• Jingshu Helen Yao

The Potential of Oral Storytelling in Museum Exhibitions

Artifacts, specimens, and models might first come to mind when people think of museums. Though museums today incorporate a variety of media into their exhibitions, the traditional items in visual exhibitions still remain at the forefront of people’s minds. Changes tend to occur gradually, but oral storytelling has shown its potential to become an alternative method to showcase history and culture.


In the Fall of 2019, the Future of Museum Storytelling Conference was held in New York. Professionals put their focus on how storytelling could benefit from the digital age, and how they could facilitate a museum environment rich in both oral and visual materials. In recent years, oral storytelling methods were employed to deliver complex topics such as immigration, decolonization, and LGBTQ stories. The strategy gave the marginalized communities full representation of themselves, which achieved better results while approaching these hard topics.


Metis Prisoners in 1885. Source.


Many indigenous communities around the world have strong oral traditions, which made oral storytelling a natural element of recording their history. Oral storytelling is now widely used to present indigenous culture in museums. The Gabriel Dumont Institute Of Native Studies And Applied Research presented audiences and researchers with an online archive of Metis oral history. The collection includes transcription and audio stories, interviews with storytellers, and additional resources for oral history research. The Virtual Museum of Canada, a digital platform created by Canada’s museums and heritage organizations, uses its space for virtual storytelling and illustrations.



Virtual Museum of Canada Logo. Source.


These archives and digital exhibitions have become extremely useful during special times like quarantine. While most resources are limited to in-person use, oral storytelling maintains the same value remotely. In addition to its close connection to indigenous culture, oral storytelling has also been used in other topics that largely involved personal experience. The Toronto Ward Museum’s program Block by Block focuses on the storytelling of immigration. The initiative intends to use storytelling as a method to create a more inclusive city.


Canadian Museum for Human Rights. Source.

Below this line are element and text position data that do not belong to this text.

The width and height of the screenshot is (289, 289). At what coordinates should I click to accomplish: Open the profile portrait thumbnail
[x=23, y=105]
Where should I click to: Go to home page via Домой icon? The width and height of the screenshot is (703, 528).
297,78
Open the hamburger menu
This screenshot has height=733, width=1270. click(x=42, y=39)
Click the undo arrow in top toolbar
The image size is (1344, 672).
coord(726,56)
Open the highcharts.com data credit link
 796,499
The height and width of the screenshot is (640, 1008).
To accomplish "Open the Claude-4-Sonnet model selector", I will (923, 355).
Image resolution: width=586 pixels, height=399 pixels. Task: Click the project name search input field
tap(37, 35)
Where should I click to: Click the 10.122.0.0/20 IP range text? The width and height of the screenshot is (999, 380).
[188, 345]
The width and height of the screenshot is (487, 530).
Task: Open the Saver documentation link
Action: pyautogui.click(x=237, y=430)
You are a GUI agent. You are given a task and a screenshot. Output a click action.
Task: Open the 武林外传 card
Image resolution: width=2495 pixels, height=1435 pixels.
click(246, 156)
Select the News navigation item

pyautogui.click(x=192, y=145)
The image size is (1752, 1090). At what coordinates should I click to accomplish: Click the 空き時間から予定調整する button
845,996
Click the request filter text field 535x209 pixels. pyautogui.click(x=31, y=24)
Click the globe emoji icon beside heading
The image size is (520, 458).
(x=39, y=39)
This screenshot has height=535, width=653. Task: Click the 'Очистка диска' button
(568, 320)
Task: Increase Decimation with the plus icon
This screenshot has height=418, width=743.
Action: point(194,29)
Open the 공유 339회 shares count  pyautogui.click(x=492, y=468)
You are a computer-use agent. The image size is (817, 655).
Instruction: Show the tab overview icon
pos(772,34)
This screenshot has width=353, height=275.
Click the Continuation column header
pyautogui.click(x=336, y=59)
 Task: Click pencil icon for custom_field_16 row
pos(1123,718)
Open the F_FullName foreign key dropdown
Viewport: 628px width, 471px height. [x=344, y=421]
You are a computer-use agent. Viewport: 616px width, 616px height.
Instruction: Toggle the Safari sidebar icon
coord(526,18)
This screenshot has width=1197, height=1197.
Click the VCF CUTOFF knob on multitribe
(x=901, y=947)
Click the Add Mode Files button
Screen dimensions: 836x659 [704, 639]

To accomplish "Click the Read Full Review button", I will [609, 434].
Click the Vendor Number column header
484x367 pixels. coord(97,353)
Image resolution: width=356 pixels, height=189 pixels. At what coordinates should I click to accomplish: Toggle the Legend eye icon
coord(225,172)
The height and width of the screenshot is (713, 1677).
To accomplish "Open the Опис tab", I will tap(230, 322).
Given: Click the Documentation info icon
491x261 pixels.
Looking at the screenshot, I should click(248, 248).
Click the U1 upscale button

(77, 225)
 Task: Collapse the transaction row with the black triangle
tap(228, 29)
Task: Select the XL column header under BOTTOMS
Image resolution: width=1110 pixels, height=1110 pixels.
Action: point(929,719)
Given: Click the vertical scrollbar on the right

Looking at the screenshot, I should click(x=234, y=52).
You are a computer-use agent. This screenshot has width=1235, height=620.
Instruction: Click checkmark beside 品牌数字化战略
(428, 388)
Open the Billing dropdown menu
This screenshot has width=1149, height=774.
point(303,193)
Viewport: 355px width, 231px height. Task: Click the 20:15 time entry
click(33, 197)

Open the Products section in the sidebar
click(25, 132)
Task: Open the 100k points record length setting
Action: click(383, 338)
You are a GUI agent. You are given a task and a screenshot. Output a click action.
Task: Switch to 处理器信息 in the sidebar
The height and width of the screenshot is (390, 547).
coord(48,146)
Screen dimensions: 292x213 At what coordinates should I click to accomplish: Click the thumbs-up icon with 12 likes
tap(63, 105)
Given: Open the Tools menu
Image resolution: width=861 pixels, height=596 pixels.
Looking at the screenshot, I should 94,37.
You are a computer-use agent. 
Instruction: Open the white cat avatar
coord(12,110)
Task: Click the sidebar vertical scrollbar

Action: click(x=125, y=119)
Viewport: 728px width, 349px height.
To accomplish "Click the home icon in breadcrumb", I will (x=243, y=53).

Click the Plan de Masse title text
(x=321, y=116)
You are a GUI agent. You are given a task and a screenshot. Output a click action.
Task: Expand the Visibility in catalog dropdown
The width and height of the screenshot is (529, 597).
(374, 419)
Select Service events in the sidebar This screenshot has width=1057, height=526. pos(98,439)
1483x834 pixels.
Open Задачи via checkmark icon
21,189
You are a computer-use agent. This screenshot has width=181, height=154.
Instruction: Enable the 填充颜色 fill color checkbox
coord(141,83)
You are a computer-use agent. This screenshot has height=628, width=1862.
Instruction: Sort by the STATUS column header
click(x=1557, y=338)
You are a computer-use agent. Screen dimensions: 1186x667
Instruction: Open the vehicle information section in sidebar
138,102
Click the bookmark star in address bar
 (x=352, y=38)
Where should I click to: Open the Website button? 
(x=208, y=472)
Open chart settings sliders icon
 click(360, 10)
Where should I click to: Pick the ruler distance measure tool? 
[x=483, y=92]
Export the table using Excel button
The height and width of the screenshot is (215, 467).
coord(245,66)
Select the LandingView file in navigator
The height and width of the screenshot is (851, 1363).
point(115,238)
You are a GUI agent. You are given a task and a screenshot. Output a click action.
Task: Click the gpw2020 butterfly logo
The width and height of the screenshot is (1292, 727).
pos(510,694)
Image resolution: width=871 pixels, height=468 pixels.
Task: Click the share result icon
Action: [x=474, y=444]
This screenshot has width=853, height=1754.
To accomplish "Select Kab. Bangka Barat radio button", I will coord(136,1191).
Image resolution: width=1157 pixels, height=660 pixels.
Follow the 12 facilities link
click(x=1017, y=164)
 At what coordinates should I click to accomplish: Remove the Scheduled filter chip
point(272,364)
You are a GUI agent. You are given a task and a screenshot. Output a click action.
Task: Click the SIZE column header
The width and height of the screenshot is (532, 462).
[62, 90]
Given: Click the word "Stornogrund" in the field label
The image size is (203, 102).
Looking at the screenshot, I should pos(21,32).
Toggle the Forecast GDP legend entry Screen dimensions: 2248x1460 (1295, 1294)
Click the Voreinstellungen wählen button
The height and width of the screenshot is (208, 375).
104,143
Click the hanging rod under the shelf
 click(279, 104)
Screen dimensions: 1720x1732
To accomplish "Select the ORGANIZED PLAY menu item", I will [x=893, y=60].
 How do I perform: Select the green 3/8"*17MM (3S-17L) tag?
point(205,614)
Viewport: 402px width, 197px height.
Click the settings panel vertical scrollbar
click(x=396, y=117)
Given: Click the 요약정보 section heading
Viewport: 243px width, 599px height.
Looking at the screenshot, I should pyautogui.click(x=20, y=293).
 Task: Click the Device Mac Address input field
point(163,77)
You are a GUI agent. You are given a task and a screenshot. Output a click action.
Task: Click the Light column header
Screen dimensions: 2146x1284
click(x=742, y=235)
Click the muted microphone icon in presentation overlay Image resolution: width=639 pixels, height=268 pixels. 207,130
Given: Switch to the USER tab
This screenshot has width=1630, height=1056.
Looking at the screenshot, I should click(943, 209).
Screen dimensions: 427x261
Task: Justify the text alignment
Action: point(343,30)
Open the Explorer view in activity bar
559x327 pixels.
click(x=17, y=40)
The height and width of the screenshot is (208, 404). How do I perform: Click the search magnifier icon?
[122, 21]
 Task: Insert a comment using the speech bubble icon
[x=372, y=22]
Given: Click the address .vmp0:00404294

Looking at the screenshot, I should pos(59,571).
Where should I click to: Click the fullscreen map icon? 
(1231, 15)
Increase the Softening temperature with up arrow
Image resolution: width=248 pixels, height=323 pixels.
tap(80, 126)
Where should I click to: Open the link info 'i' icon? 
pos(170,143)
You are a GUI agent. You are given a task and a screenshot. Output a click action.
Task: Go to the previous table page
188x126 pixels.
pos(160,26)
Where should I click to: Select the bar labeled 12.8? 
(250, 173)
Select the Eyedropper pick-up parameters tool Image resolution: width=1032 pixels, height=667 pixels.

Bidzinski and her colleagues at the Canadian Museum for Human Rights introduced their methods for including personal perspectives in historical events. “Oral history offers something other sources lack — perspectives from often-marginalized groups and individuals, including many who have suffered human rights violations. Many of these stories have been excluded from the historical record.” Bidzinski et. al, explains this in greater depth in their paper “Building the Oral History Program at the Canadian Museum for Human Rights”. With more and more museums adopting oral storytelling as a part of their exhibitions, it will add depth to museums and culture education.